La pandémie des mauvaises idées et leur dépistage

La pandémie des mauvaises idées et leur dépistage

La pandémie actuelle a mis en lumière qu’un test de dépistage n’offre pas une certitude absolue. En effet, dans une population où la maladie est encore peu présente, les « faux positifs » (test positif malgré l’absence d’infection) sont nombreux. Il en va de même pour les tests statistiques utilisés par les chercheurs. Si les hypothèses testées sont peu probables, les « faux positifs » sont nombreux

Prenons en médecine l’exemple du test de détection de cancer du sein. Celui -ci est éclairant pour comprendre les paramètres clés de l’efficacité d’un test donné (probabilité d’être malade si le test est positif).

10000 personnes sont testées pour une maladie. 1% de la population est affectée par cette maladie, c’est-à-dire 100 personnes. La prévalence est faible. Un test est utilisé pour détecter la maladie. Dans 95% des cas (spécificité), le test indiquera si une personne n’a pas cette maladie s’il y a bien absence de maladie.  Dans 80% des cas (sensibilité), le test confirmera la maladie s’il y a bien présence de la maladie.  Quelle est la probabilité d’un “faux positif ” ?

 C’est la fraction des faux positifs dans l’ensemble des tests signalant la présence de la maladie : 495 (faux positifs) / (495 faux positifs+80 vrais positifs) =86%.

Dit autrement, la probabilité d’un vrai positif est seulement de 14%, ce qui rend le test problématique.

 Imaginons maintenant que la prévalence de la maladie est de 50%. Dans cette hypothèse, 5000 personnes ont vraiment la maladie. Celle-ci est détectée chez 4000 personnes et faussement détectée chez 250 personnes. La probabilité d’un faux positif est (250) /4250=6% et, par conséquent, la probabilité d’un vrai positif, la valeur positive prédictive, est de 94%. La prévalence de la maladie est donc un facteur clé qui détermine l’efficacité du test.

Consigne -
Recopiez sans aucune modification le passage du texte sur les faux positifs qui commence par les mots « La pandémie actuelle » et se termine par « test est positif). ».

Extraits du matériel -
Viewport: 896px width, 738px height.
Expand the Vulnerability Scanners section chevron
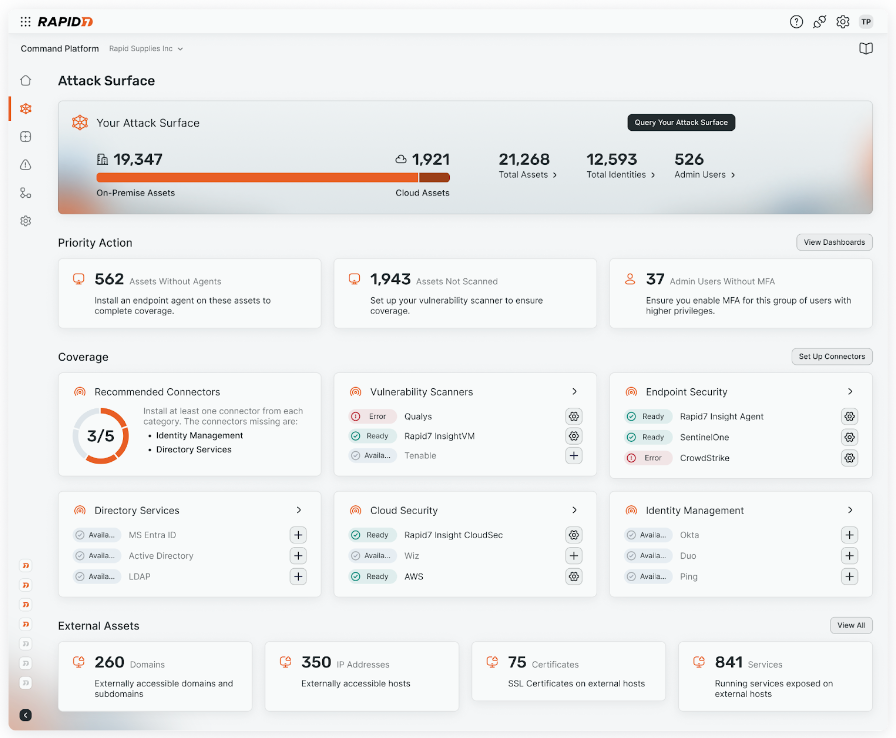[574, 392]
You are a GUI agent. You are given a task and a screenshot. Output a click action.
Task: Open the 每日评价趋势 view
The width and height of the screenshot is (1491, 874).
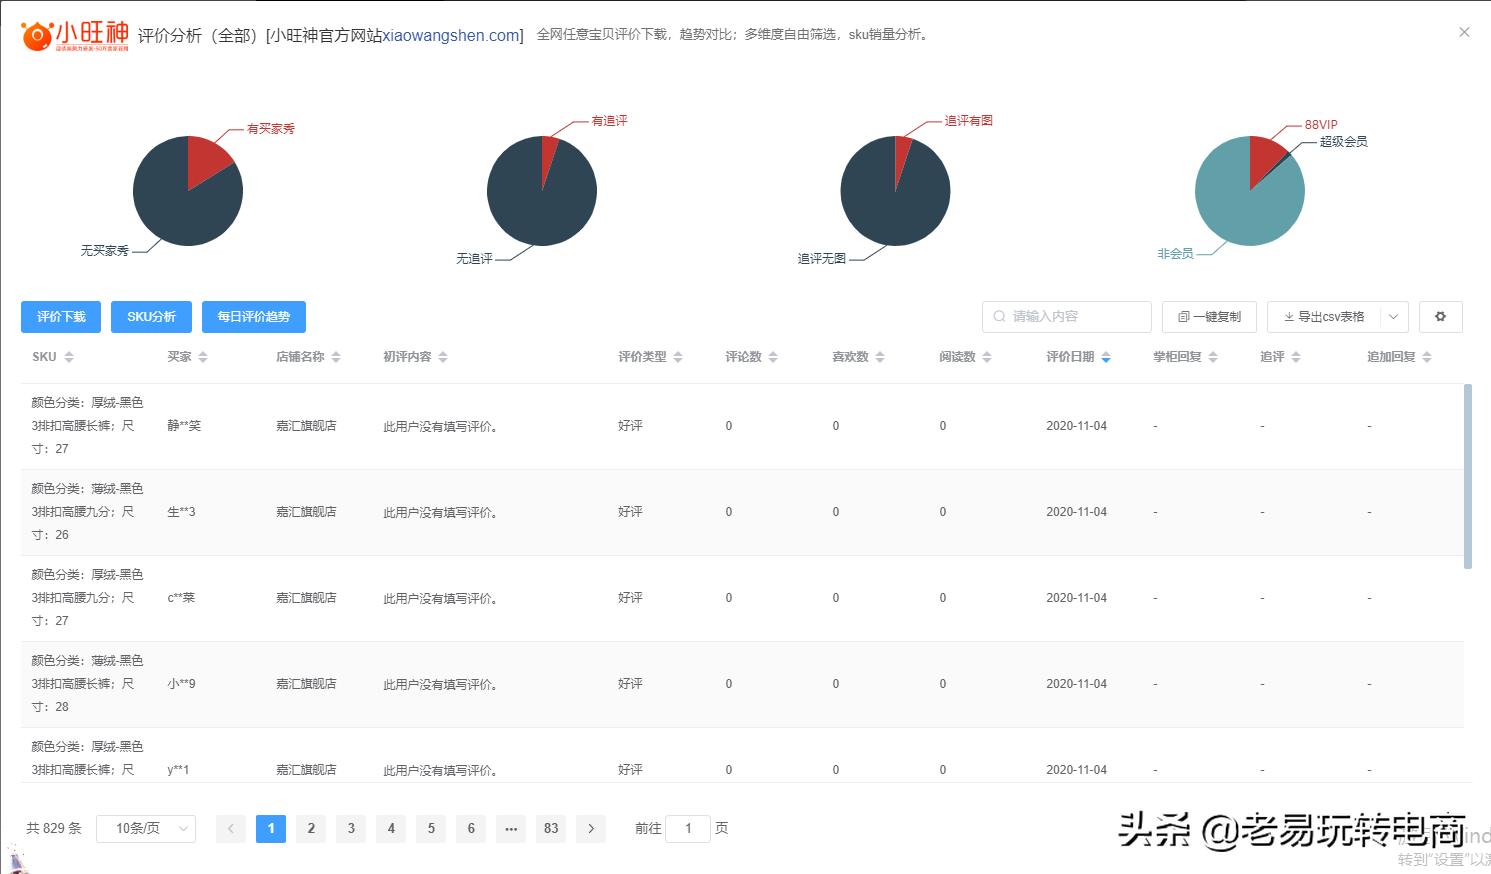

Exercice terminé -
La pandémie actuelle a mis en lumière qu’un test de dépistage n’offre pas une certitude absolue. En effet, dans une population où la maladie est encore peu présente, les « faux positifs » (test positif malgré l’absence d’infection) sont nombreux. Il en va de même pour les tests statistiques utilisés par les chercheurs. Si les hypothèses testées sont peu probables, les « faux positifs » sont nombreux

Prenons en médecine l’exemple du test de détection de cancer du sein. Celui -ci est éclairant pour comprendre les paramètres clés de l’efficacité d’un test donné (probabilité d’être malade si le test est positif).